──────── Dataset extract
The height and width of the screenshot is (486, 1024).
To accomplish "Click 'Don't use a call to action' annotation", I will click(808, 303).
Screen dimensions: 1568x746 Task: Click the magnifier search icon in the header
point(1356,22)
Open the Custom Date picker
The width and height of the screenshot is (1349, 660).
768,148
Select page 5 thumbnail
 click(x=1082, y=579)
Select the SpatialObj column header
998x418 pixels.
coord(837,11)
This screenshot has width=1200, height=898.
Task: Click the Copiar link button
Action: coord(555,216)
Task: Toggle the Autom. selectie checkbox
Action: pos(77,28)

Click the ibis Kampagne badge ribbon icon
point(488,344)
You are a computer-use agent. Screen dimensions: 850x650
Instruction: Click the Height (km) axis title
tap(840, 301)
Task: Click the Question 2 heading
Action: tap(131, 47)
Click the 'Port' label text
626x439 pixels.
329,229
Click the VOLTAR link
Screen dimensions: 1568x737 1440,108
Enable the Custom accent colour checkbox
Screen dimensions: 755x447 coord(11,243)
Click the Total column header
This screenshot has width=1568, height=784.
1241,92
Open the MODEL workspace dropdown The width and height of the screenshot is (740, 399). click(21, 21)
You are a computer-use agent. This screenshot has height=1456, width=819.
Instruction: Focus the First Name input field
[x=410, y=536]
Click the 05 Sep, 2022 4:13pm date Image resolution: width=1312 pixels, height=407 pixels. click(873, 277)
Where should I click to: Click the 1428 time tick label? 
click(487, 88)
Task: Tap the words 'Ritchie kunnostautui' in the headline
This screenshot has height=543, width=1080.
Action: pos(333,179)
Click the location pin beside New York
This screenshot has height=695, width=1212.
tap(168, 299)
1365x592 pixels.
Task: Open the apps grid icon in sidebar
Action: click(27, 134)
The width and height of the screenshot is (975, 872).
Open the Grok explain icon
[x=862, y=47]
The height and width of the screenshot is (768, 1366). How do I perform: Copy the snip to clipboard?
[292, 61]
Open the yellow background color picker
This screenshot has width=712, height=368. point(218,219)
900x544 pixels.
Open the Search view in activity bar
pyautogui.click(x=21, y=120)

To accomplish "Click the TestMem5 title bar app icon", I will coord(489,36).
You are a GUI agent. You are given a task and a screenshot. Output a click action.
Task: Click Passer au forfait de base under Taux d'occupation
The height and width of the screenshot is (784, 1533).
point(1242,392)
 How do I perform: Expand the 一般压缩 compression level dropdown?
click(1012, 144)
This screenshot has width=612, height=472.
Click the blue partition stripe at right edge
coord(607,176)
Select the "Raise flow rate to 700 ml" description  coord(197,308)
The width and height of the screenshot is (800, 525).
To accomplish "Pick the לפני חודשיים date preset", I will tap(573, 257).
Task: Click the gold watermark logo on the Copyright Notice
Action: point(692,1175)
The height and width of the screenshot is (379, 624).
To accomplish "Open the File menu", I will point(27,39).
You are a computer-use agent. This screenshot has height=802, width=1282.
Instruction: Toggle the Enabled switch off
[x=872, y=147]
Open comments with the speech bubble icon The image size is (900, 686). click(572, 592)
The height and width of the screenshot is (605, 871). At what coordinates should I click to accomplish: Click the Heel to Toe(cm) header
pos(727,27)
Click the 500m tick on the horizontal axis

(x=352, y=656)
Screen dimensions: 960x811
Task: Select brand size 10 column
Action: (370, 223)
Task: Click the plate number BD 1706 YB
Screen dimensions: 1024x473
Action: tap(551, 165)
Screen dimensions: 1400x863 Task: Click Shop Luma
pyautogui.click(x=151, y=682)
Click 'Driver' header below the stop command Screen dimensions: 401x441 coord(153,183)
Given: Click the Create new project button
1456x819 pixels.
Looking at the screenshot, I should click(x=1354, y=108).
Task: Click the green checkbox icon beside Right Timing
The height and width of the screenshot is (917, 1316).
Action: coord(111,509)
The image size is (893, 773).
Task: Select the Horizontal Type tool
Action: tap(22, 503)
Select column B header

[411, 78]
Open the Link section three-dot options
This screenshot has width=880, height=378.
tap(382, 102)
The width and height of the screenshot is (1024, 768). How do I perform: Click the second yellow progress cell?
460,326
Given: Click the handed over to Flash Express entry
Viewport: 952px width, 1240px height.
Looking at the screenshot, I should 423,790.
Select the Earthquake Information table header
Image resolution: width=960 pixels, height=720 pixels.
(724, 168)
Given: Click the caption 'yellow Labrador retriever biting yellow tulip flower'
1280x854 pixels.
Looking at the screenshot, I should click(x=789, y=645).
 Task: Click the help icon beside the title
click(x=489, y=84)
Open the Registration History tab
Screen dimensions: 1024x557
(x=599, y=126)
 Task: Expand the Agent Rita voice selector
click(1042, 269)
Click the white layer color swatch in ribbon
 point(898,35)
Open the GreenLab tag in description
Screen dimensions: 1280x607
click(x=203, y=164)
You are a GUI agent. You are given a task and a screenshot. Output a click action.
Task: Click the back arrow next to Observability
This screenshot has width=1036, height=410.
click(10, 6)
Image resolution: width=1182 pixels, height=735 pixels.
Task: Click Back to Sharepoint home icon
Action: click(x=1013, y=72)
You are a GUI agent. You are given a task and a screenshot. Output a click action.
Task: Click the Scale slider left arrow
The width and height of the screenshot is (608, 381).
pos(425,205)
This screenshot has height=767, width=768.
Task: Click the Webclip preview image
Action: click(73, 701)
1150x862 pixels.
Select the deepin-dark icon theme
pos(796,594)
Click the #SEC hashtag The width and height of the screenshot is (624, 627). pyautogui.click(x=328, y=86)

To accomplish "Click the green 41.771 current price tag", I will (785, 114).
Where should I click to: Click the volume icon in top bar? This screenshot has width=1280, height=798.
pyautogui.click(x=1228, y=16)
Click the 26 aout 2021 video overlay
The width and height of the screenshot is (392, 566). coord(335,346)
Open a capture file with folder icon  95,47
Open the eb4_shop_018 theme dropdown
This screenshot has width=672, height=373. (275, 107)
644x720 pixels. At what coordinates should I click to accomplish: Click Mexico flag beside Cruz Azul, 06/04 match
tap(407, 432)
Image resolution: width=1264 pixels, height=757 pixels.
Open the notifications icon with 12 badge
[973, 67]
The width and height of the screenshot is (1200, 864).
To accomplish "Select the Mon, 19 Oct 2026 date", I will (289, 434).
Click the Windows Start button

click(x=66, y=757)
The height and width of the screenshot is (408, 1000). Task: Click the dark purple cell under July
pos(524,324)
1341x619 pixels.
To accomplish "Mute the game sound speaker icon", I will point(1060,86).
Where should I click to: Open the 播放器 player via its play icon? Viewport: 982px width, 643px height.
────────────────
Reproduce every line of the data exactly as it was written.

» Your response
The height and width of the screenshot is (486, 1024).
To accomplish "Click 'Don't use a call to action' annotation", I will click(808, 303).
Screen dimensions: 1568x746 Task: Click the magnifier search icon in the header
point(1356,22)
Open the Custom Date picker
The width and height of the screenshot is (1349, 660).
768,148
Select page 5 thumbnail
 click(x=1082, y=579)
Select the SpatialObj column header
998x418 pixels.
coord(837,11)
This screenshot has width=1200, height=898.
Task: Click the Copiar link button
Action: coord(555,216)
Task: Toggle the Autom. selectie checkbox
Action: pos(77,28)

Click the ibis Kampagne badge ribbon icon
point(488,344)
You are a computer-use agent. Screen dimensions: 850x650
Instruction: Click the Height (km) axis title
tap(840, 301)
Task: Click the Question 2 heading
Action: tap(131, 47)
Click the 'Port' label text
626x439 pixels.
329,229
Click the VOLTAR link
Screen dimensions: 1568x737 1440,108
Enable the Custom accent colour checkbox
Screen dimensions: 755x447 coord(11,243)
Click the Total column header
This screenshot has width=1568, height=784.
1241,92
Open the MODEL workspace dropdown The width and height of the screenshot is (740, 399). click(21, 21)
You are a computer-use agent. This screenshot has height=1456, width=819.
Instruction: Focus the First Name input field
[x=410, y=536]
Click the 05 Sep, 2022 4:13pm date Image resolution: width=1312 pixels, height=407 pixels. click(873, 277)
Where should I click to: Click the 1428 time tick label? 
click(487, 88)
Task: Tap the words 'Ritchie kunnostautui' in the headline
This screenshot has height=543, width=1080.
Action: pos(333,179)
Click the location pin beside New York
This screenshot has height=695, width=1212.
tap(168, 299)
1365x592 pixels.
Task: Open the apps grid icon in sidebar
Action: click(27, 134)
The width and height of the screenshot is (975, 872).
Open the Grok explain icon
[x=862, y=47]
The height and width of the screenshot is (768, 1366). How do I perform: Copy the snip to clipboard?
[292, 61]
Open the yellow background color picker
This screenshot has width=712, height=368. point(218,219)
900x544 pixels.
Open the Search view in activity bar
pyautogui.click(x=21, y=120)

To accomplish "Click the TestMem5 title bar app icon", I will coord(489,36).
You are a GUI agent. You are given a task and a screenshot. Output a click action.
Task: Click Passer au forfait de base under Taux d'occupation
The height and width of the screenshot is (784, 1533).
point(1242,392)
 How do I perform: Expand the 一般压缩 compression level dropdown?
click(1012, 144)
This screenshot has width=612, height=472.
Click the blue partition stripe at right edge
coord(607,176)
Select the "Raise flow rate to 700 ml" description  coord(197,308)
The width and height of the screenshot is (800, 525).
To accomplish "Pick the לפני חודשיים date preset", I will tap(573, 257).
Task: Click the gold watermark logo on the Copyright Notice
Action: point(692,1175)
The height and width of the screenshot is (379, 624).
To accomplish "Open the File menu", I will point(27,39).
You are a computer-use agent. This screenshot has height=802, width=1282.
Instruction: Toggle the Enabled switch off
[x=872, y=147]
Open comments with the speech bubble icon The image size is (900, 686). click(572, 592)
The height and width of the screenshot is (605, 871). At what coordinates should I click to accomplish: Click the Heel to Toe(cm) header
pos(727,27)
Click the 500m tick on the horizontal axis

(x=352, y=656)
Screen dimensions: 960x811
Task: Select brand size 10 column
Action: (370, 223)
Task: Click the plate number BD 1706 YB
Screen dimensions: 1024x473
Action: tap(551, 165)
Screen dimensions: 1400x863 Task: Click Shop Luma
pyautogui.click(x=151, y=682)
Click 'Driver' header below the stop command Screen dimensions: 401x441 coord(153,183)
Given: Click the Create new project button
1456x819 pixels.
Looking at the screenshot, I should click(x=1354, y=108).
Task: Click the green checkbox icon beside Right Timing
The height and width of the screenshot is (917, 1316).
Action: coord(111,509)
The image size is (893, 773).
Task: Select the Horizontal Type tool
Action: tap(22, 503)
Select column B header

[411, 78]
Open the Link section three-dot options
This screenshot has width=880, height=378.
tap(382, 102)
The width and height of the screenshot is (1024, 768). How do I perform: Click the second yellow progress cell?
460,326
Given: Click the handed over to Flash Express entry
Viewport: 952px width, 1240px height.
Looking at the screenshot, I should 423,790.
Select the Earthquake Information table header
Image resolution: width=960 pixels, height=720 pixels.
(724, 168)
Given: Click the caption 'yellow Labrador retriever biting yellow tulip flower'
1280x854 pixels.
Looking at the screenshot, I should click(x=789, y=645).
 Task: Click the help icon beside the title
click(x=489, y=84)
Open the Registration History tab
Screen dimensions: 1024x557
(x=599, y=126)
 Task: Expand the Agent Rita voice selector
click(1042, 269)
Click the white layer color swatch in ribbon
 point(898,35)
Open the GreenLab tag in description
Screen dimensions: 1280x607
click(x=203, y=164)
You are a GUI agent. You are given a task and a screenshot. Output a click action.
Task: Click the back arrow next to Observability
This screenshot has width=1036, height=410.
click(10, 6)
Image resolution: width=1182 pixels, height=735 pixels.
Task: Click Back to Sharepoint home icon
Action: click(x=1013, y=72)
You are a GUI agent. You are given a task and a screenshot. Output a click action.
Task: Click the Scale slider left arrow
The width and height of the screenshot is (608, 381).
pos(425,205)
This screenshot has height=767, width=768.
Task: Click the Webclip preview image
Action: click(73, 701)
1150x862 pixels.
Select the deepin-dark icon theme
pos(796,594)
Click the #SEC hashtag The width and height of the screenshot is (624, 627). pyautogui.click(x=328, y=86)

To accomplish "Click the green 41.771 current price tag", I will (785, 114).
Where should I click to: Click the volume icon in top bar? This screenshot has width=1280, height=798.
pyautogui.click(x=1228, y=16)
Click the 26 aout 2021 video overlay
The width and height of the screenshot is (392, 566). coord(335,346)
Open a capture file with folder icon  95,47
Open the eb4_shop_018 theme dropdown
This screenshot has width=672, height=373. (275, 107)
644x720 pixels. At what coordinates should I click to accomplish: Click Mexico flag beside Cruz Azul, 06/04 match
tap(407, 432)
Image resolution: width=1264 pixels, height=757 pixels.
Open the notifications icon with 12 badge
[973, 67]
The width and height of the screenshot is (1200, 864).
To accomplish "Select the Mon, 19 Oct 2026 date", I will (289, 434).
Click the Windows Start button

click(x=66, y=757)
The height and width of the screenshot is (408, 1000). Task: Click the dark purple cell under July
pos(524,324)
1341x619 pixels.
To accomplish "Mute the game sound speaker icon", I will point(1060,86).
Where should I click to: Open the 播放器 player via its play icon? Viewport: 982px width, 643px height.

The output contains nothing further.